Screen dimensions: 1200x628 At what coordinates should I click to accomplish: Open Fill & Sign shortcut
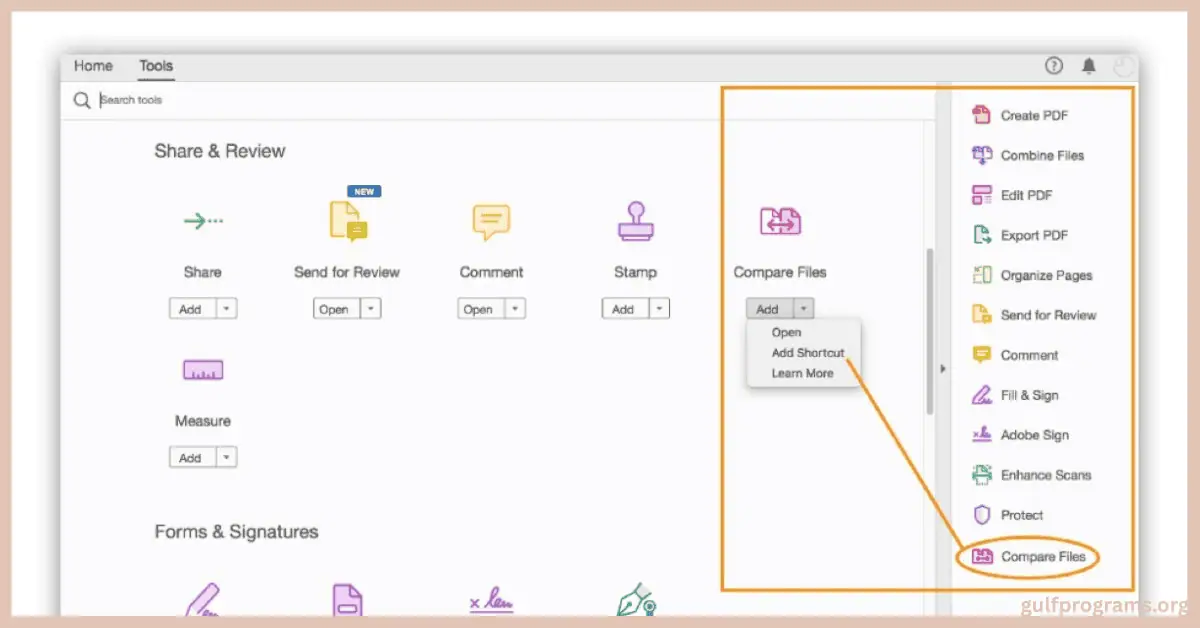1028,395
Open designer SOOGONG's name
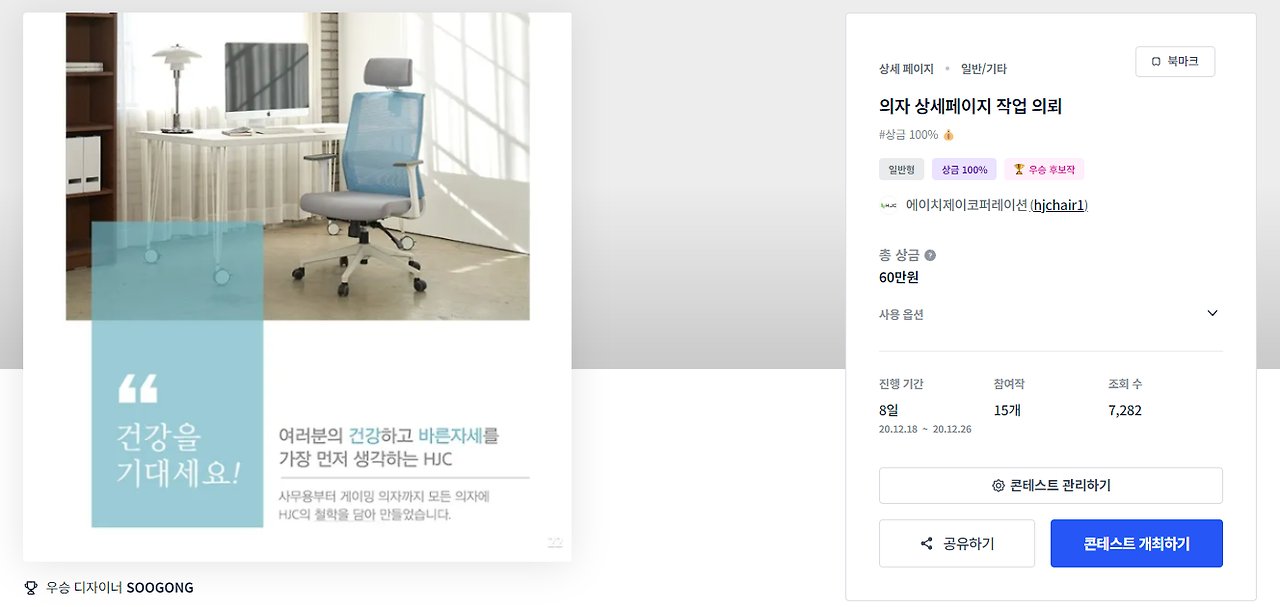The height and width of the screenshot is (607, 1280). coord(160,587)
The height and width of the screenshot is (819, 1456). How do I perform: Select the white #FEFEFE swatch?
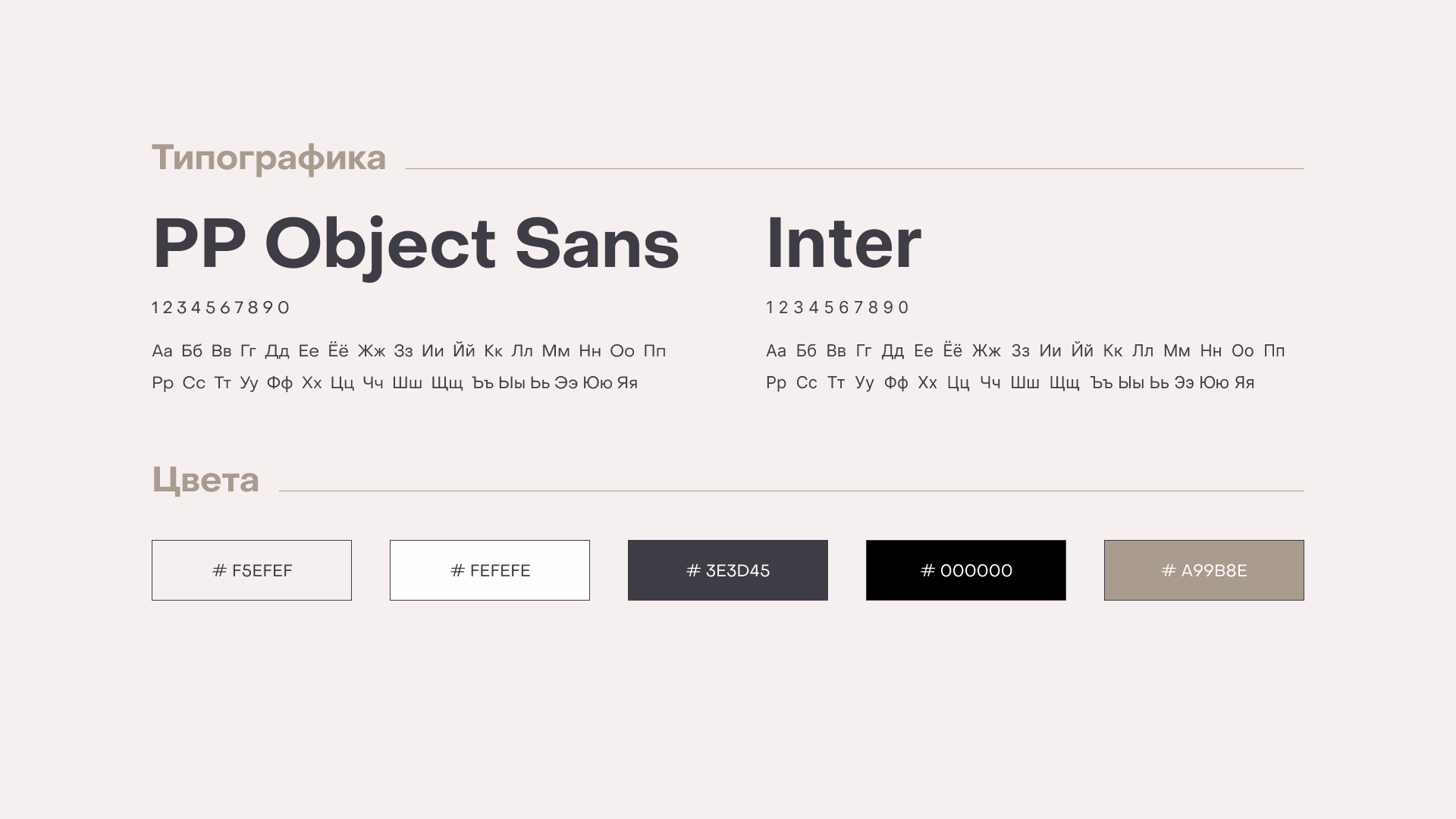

Problem -
From the first line to the last, transcribe the listing exactly; skip the pictures.

Task output -
Screen dimensions: 1200x628 At what coordinates should I click to accomplish: Open Fill & Sign shortcut
1028,395
Open designer SOOGONG's name
The height and width of the screenshot is (607, 1280). coord(160,587)
The height and width of the screenshot is (819, 1456). How do I perform: Select the white #FEFEFE swatch?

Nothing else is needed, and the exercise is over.